Die Dunkelheit hellte plötzlich auf, und die nasse Enge um mich wich einer trockenen Weite. Mutter schrie, als ich aus ihr glitt. Sie schrie derart, dass sie sich die Spitze ihrer Zunge abbiss. Vater schwitzte, während er als Geburtshelfer fungierte. Eigentlich war da nicht viel zu helfen, denn ich sorgte alleine dafür, dass ich zur Welt kam.

Mutter blutete nun oben und unten. Vater rannte los, um Hilfe zu holen. Ich lag neben meiner Mutter und starrte in das mit Spinnweben behangene Scheunendach empor. Die Nabelschnur verband mich noch immer mit der Nachgeburt, doch ich atmete schon. Das hatte ich mir selber beigebracht. Fliegen ließen sich auf mir und der Plazenta nieder.

Ich weiß nicht, ob Mutter damals in der Scheune verblutete, oder ob Vater rechtzeitig mit Hilfe zurückkehrte. Ich weiß auch nicht, was aus Vater wurde. Ich kroch aus der Scheune, über die Felder, in den Wald. Ich entkroch meinen Eltern und der Zukunft, die sie vielleicht schon für mich geplant hatten. Der außergewöhnliche Umstand meiner Geburt ermöglichte es mir, dass ich mich früher als jeder andere Mensch dafür entscheiden durfte, welchen Lebensweg ich gehen, beziehungsweise kriechen wollte. Ich war eben ein früh entwickeltes Kind.

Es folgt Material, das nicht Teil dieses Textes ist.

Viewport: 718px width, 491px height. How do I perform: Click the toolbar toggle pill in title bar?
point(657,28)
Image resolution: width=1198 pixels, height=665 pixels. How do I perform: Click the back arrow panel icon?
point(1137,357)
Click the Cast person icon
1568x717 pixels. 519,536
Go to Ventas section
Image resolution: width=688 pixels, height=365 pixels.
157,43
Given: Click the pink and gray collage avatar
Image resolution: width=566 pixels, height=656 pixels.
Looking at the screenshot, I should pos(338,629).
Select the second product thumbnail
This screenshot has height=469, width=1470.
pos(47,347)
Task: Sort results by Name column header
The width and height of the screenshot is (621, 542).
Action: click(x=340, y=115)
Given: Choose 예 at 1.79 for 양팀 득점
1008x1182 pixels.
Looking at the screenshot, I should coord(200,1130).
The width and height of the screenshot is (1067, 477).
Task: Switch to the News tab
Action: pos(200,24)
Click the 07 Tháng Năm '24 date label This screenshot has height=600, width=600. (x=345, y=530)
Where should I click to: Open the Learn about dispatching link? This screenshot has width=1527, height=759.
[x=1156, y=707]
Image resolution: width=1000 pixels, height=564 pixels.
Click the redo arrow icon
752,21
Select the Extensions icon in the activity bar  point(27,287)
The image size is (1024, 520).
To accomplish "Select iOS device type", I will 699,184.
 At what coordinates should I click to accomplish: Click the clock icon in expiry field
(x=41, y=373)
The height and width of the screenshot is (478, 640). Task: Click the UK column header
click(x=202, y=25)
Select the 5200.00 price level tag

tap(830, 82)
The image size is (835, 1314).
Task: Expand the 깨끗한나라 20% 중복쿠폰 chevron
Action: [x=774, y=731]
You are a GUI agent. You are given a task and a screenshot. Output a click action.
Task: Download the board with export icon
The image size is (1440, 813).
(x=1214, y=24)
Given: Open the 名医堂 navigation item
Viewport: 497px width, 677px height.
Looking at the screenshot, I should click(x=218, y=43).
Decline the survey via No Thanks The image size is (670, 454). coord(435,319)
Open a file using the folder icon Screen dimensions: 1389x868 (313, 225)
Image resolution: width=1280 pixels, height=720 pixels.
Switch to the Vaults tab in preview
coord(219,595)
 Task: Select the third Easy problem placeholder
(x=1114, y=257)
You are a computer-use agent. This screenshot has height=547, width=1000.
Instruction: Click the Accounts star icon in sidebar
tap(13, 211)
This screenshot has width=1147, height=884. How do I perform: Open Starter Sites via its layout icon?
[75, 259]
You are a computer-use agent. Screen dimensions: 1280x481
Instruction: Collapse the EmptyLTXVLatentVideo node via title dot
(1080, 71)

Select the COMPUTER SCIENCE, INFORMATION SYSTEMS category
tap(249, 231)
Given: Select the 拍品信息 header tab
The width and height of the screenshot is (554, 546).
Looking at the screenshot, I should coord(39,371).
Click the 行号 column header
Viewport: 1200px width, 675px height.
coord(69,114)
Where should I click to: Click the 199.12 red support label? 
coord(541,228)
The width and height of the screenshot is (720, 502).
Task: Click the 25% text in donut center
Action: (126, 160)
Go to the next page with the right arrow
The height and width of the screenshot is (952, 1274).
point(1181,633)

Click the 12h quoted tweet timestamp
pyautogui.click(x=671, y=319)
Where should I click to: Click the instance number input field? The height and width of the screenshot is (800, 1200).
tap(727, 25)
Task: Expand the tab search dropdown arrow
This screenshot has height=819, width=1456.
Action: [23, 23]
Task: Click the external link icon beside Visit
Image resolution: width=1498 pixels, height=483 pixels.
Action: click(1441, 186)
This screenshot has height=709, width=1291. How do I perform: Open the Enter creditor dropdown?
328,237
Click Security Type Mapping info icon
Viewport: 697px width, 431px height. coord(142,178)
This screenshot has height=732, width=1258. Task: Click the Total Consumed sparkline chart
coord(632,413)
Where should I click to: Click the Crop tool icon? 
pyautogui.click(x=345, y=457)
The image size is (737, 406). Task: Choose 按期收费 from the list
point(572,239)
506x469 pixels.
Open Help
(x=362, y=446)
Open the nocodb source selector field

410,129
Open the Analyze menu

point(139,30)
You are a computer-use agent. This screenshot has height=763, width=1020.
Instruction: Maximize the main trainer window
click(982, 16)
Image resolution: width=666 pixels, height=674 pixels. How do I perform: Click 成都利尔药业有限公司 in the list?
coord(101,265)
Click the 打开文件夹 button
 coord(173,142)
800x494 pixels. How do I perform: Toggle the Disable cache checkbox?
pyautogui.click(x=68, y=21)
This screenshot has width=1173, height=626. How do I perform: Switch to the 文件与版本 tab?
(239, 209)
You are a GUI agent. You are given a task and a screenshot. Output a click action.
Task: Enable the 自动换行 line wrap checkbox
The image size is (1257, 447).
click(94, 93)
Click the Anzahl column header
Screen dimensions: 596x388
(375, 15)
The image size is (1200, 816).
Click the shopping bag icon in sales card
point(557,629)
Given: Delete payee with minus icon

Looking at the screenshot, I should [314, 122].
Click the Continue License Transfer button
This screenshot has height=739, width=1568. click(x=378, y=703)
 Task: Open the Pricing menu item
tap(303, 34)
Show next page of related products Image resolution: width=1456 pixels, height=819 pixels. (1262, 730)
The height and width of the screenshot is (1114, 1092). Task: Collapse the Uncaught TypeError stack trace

Im Wald gefiel es mir. Ich schaute den Tieren ab, wie sich leben ließ. Um meinen Körper vor Insekten zu schützen, suhlte ich mich wie die Wildschweine im Schlamm. Nahm ich einen fremden Geruch oder ein unvertrautes Geräusch wahr, legte ich mich reglos ins Gebüsch, um wie das Rehkitz unauffällig zu sein. Trotz dieser Techniken hätte ich schon die ersten Tage im Wald nicht überlebt, wenn sich mir nicht eine Nahrungsquelle in Form zweier milchgefüllter Brüste angeboten hätte. Sie wurden mir von einer dicken Frau gereicht, die mich kurz vor dem Verhungern fand.

Die dicke Frau und der dünne Mann lebten im Wald. Ich glaubte, die beiden wären Tiere, mich selbst hielt ich auch für ein Tier. Die beiden ernährten sich von dem, was ihre Hände von Bäumen und Sträuchern pflückten oder aus der Erde gruben. Sie sprachen nie ein Wort. Vermutlich waren beide stumm. Sie liefen nackt umher und grunzten und paarten sich ohne Scheu, wie es die Tiere taten. Es waren gute Leute, die glücklich in ihrer Einsamkeit lebten.

Die dicke Frau hatte ein Kind geboren, das aber gestorben war. Deshalb war sie begeistert, als sie mich fand. Gierig saugte ich die Milch aus ihren Brüsten, wobei sie mir den Kopf hielt und der dünne Mann uns ehrfurchtsvoll betrachtete. So hatte ich zum zweiten Mal Eltern bekommen.

Mich nährte die beste Milch. Es war die Milch der Wildheit. Sie hielt mich gesund und ließ mich kräftig werden. Ich lernte aufrecht zu laufen und zu grunzen, und wenn ich sah, wie sich meine Eltern paarten, tat ich es ihnen spielerisch nach, indem ich mich im Gras ebenso bewegte, wie Papi es auf Mami tat. Ich war ein gesundes, kräftiges und früh entwickeltes Kind.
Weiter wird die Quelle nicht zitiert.